This week, Associate Director, Richa Arora sat down with CRO & US CEO of Babbel, Julie Hansen discussing all things global. From scaling Babbel to international waters, managing a global presence and the global workforce's effect on growth.
What does a typical day look like for you as Chief Revenue Officer and US CEO of Babbel?
Mornings are for Berlin colleagues and projects; afternoons are for the US. The late morning is the critical overlap time when meetings need to involve teams from both locations. I am very grateful for my highly skilled EA, Jordan, who manages to squeeze everything in!
The revenue teams span more mature business units and geographies, such as our B2C business in Europe, and emergent high-growth business units, like B2B in the US. I love the variety of challenges that this diversity brings.
Babbel connects users across the world by their love of language and has successfully expanded its consumer base internationally as the people’s choice for digital language learning.
What can you tell us about Babbel’s global presence and the competitive market of language learning?
Founded in 2007, Babbel was the first language learning app and is by now the world’s leading platform for online language learning.
I believe our success is rooted in superior product quality as well as a deep interest in how people can improve their language learning journey; the latter being highly individual.
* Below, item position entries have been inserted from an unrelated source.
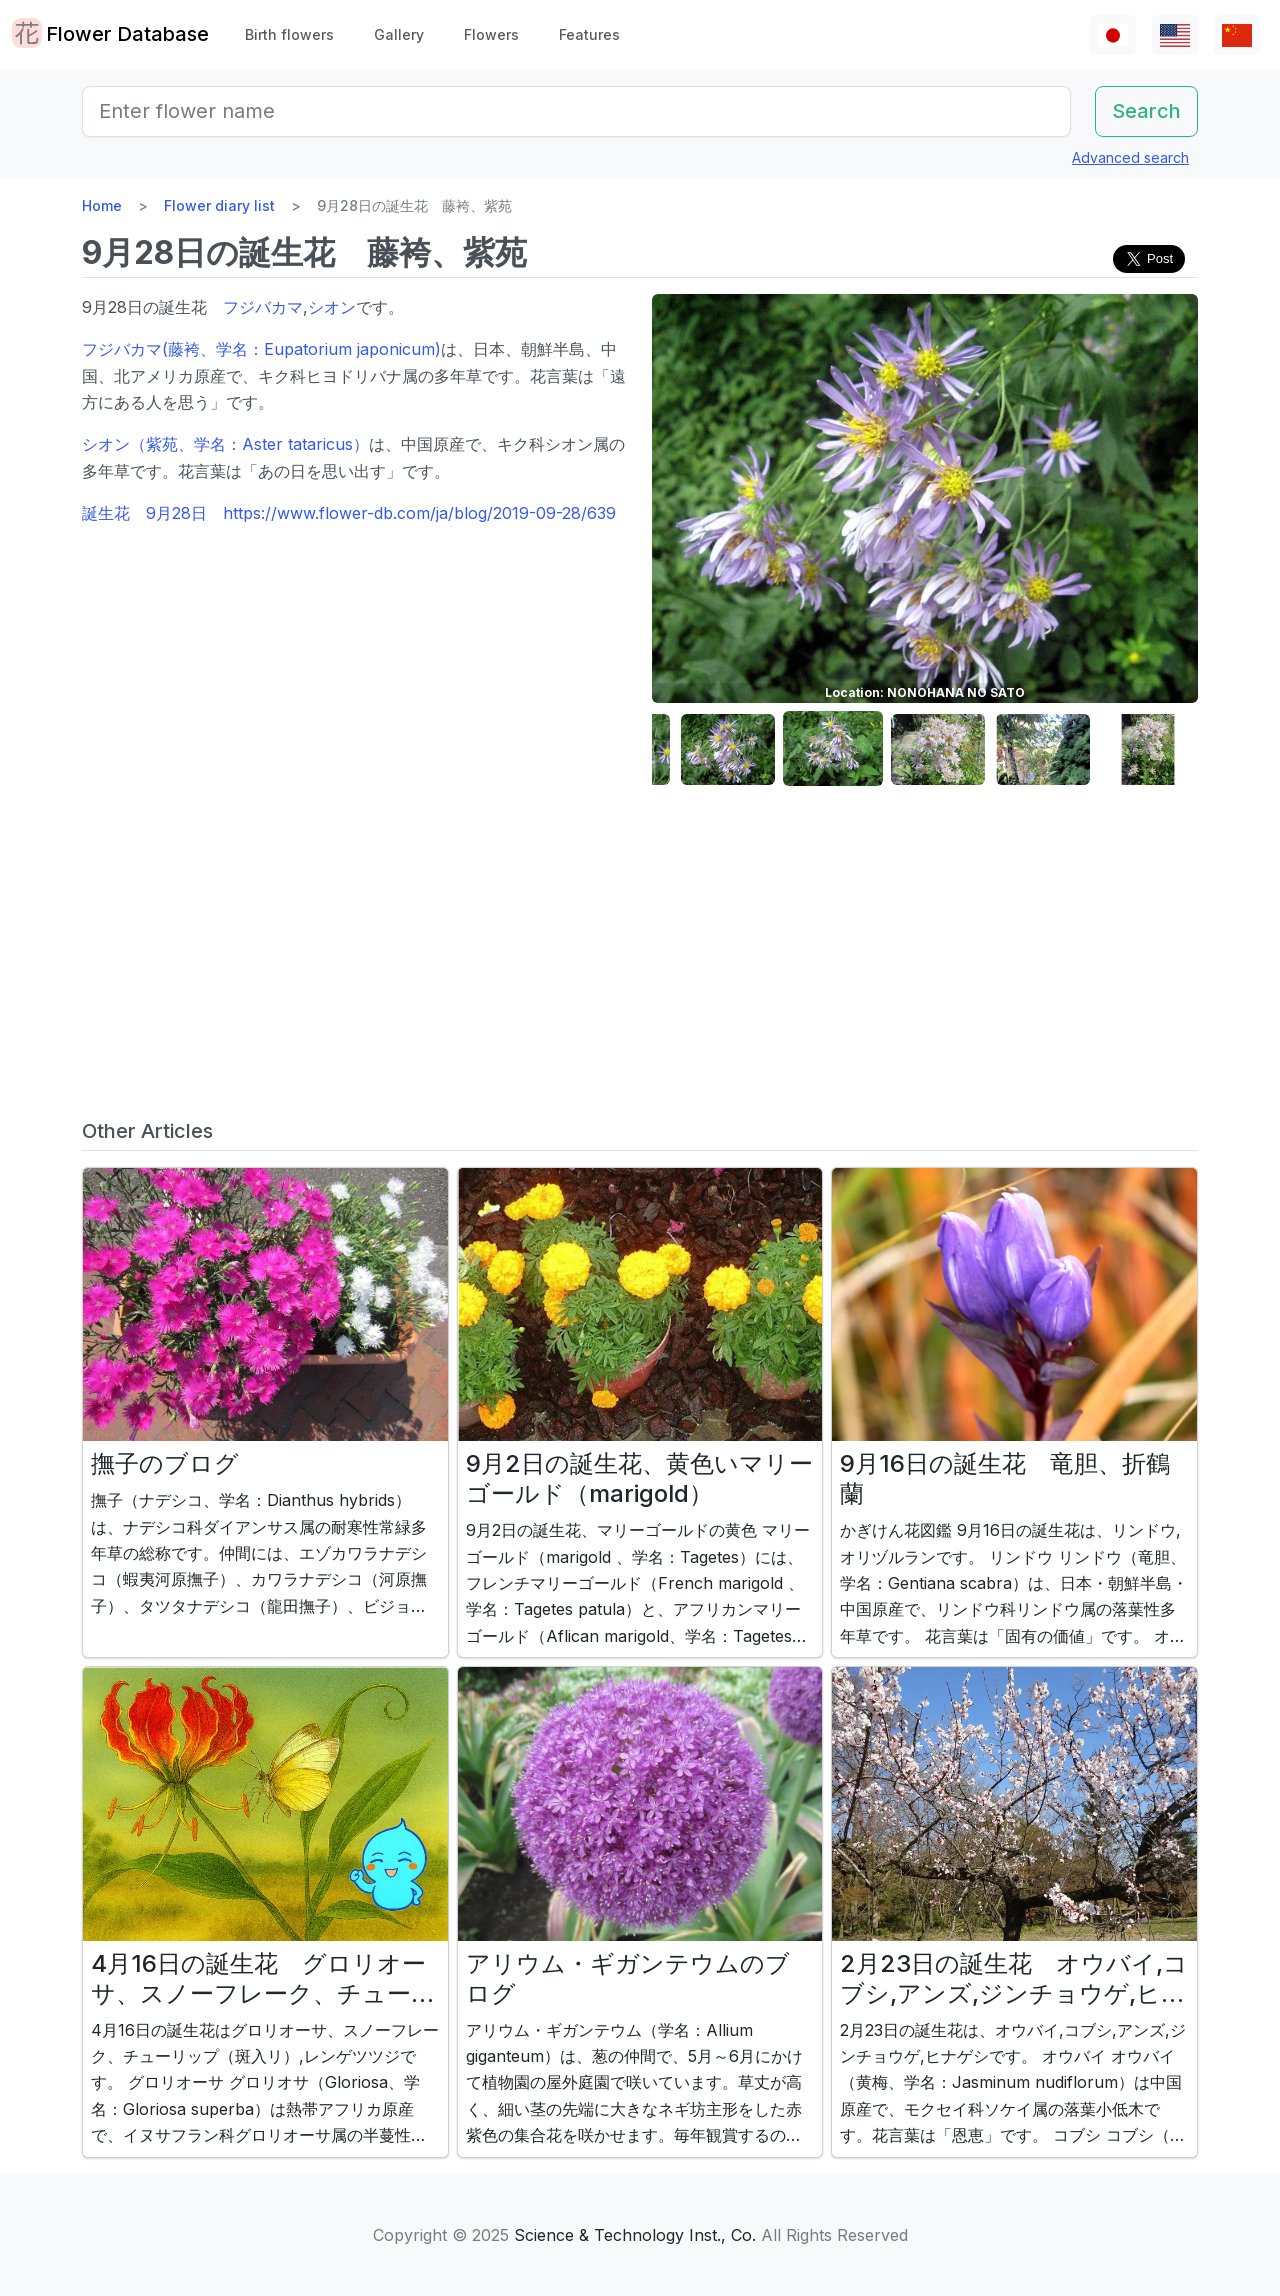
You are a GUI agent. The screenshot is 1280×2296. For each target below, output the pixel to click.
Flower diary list (219, 205)
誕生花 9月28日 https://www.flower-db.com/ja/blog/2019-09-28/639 (349, 513)
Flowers (491, 34)
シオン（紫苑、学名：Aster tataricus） (225, 444)
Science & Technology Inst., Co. (635, 2235)
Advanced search (1130, 157)
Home (102, 205)
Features (589, 34)
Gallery (399, 34)
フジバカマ (263, 307)
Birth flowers (289, 34)
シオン (332, 307)
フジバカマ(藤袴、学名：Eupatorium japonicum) (261, 349)
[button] (728, 749)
While the use case of our product and the motivations of our consumers do have common threads, these are ultimately quite different across geographies. This makes defining the brand and customizing the marketing extra challenging and interesting. In Germany we need to appeal to a user learning their third or fourth (or more) language, who comes with a sophisticated notion of success, while in English-speaking countries we need to create the demand, while competing against freemium players. It's not one size fits all!
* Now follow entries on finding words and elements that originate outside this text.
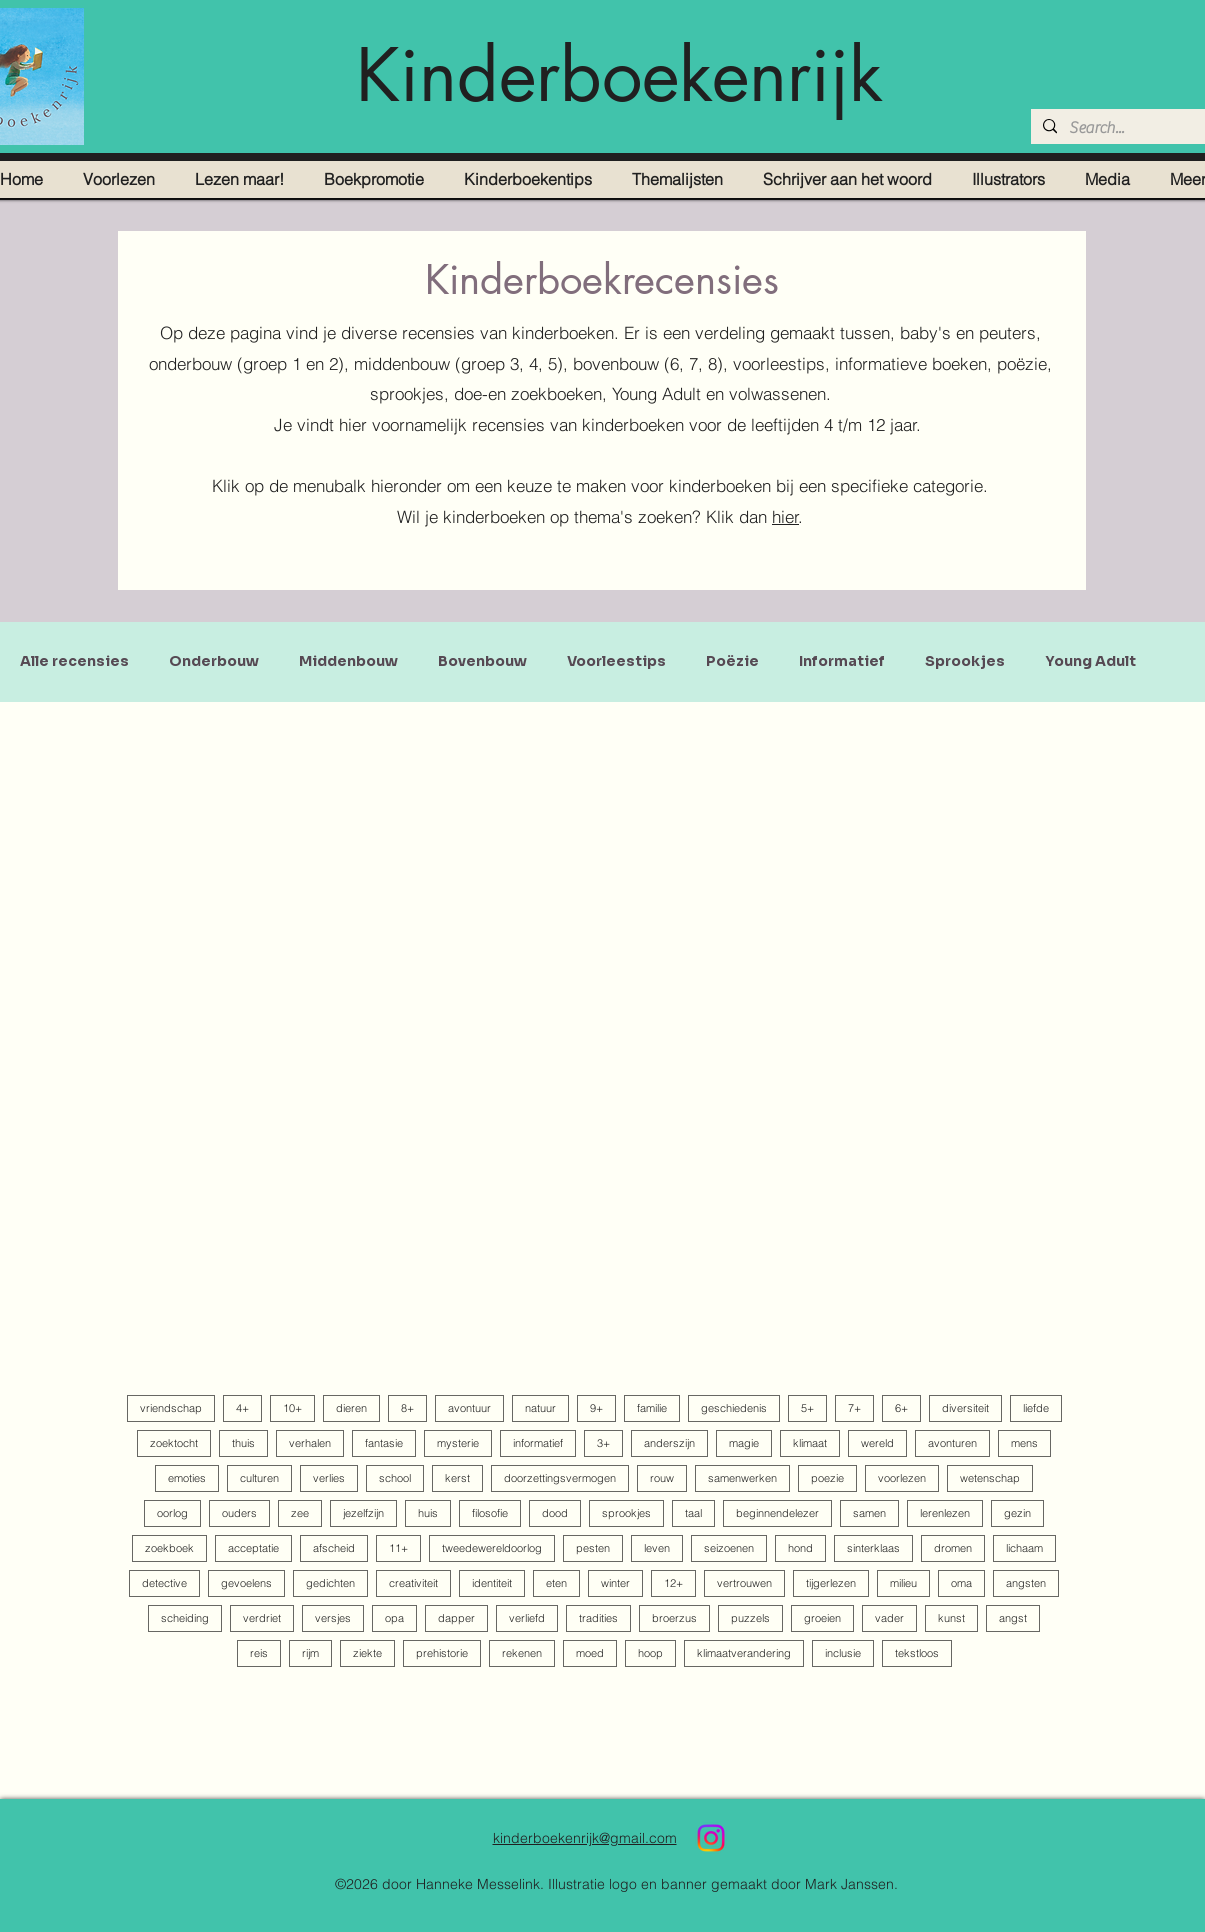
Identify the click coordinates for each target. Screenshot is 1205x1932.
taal (693, 1513)
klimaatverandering (744, 1653)
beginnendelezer (777, 1513)
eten (556, 1583)
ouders (239, 1513)
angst (1013, 1618)
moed (590, 1653)
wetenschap (990, 1478)
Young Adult (1090, 661)
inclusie (843, 1653)
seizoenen (729, 1548)
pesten (593, 1548)
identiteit (492, 1583)
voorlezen (902, 1478)
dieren (351, 1408)
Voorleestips (616, 661)
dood (555, 1513)
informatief (538, 1443)
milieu (903, 1583)
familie (652, 1408)
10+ (292, 1408)
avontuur (469, 1408)
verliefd (527, 1618)
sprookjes (626, 1513)
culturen (259, 1478)
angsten (1026, 1583)
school (395, 1478)
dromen (953, 1548)
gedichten (330, 1583)
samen (869, 1513)
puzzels (750, 1618)
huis (428, 1513)
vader (889, 1618)
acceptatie (253, 1548)
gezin (1017, 1513)
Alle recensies (74, 661)
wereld (877, 1443)
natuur (540, 1408)
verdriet (262, 1618)
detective (164, 1583)
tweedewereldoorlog (492, 1548)
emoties (187, 1478)
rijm (310, 1653)
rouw (662, 1478)
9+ (596, 1408)
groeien (822, 1618)
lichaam (1024, 1548)
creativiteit (413, 1583)
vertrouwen (744, 1583)
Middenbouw (348, 661)
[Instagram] (711, 1838)
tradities (598, 1618)
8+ (407, 1408)
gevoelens (246, 1583)
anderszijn (669, 1443)
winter (615, 1583)
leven (657, 1548)
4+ (242, 1408)
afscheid (334, 1548)
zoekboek (169, 1548)
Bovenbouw (482, 661)
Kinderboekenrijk (619, 75)
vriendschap (171, 1408)
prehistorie (442, 1653)
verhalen (310, 1443)
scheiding (185, 1618)
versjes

How does Babbel’s global workforce contribute to your growth as a business?
It's critical! Babbel employees hail from 70+ countries and many walks of life. They bring cultural diversity, unique ways of working, and empathy for our users that we could not replicate with a more homogeneous employee pool.
Having sales and marketing teams that are culturally close to their customers has been a huge unlock. And in terms of motivation, many Babbelonians find the team and the company purpose among the most compelling features of working at Babbel.
Babbel established itself as a global leader with offices in Berlin and New York. What do you think businesses can learn from going global?
Our example is telling: we had great success in Europe from Berlin but struggled in the US until we built a team in the US. We believe the same will be true when we expand to other regions, such as Asia. Deeply understanding your customers can be hard to do from just one location.
Let’s talk workforce. What things have you learnt from overseeing an international workforce?
My biggest learning is that workplace norms vary extremely by location, but fundamentally most employees want to succeed and grow.
What should businesses know about taking the step to global?
Getting set up for success, with the right level of local autonomy but a strong connection to the global whole, is critical.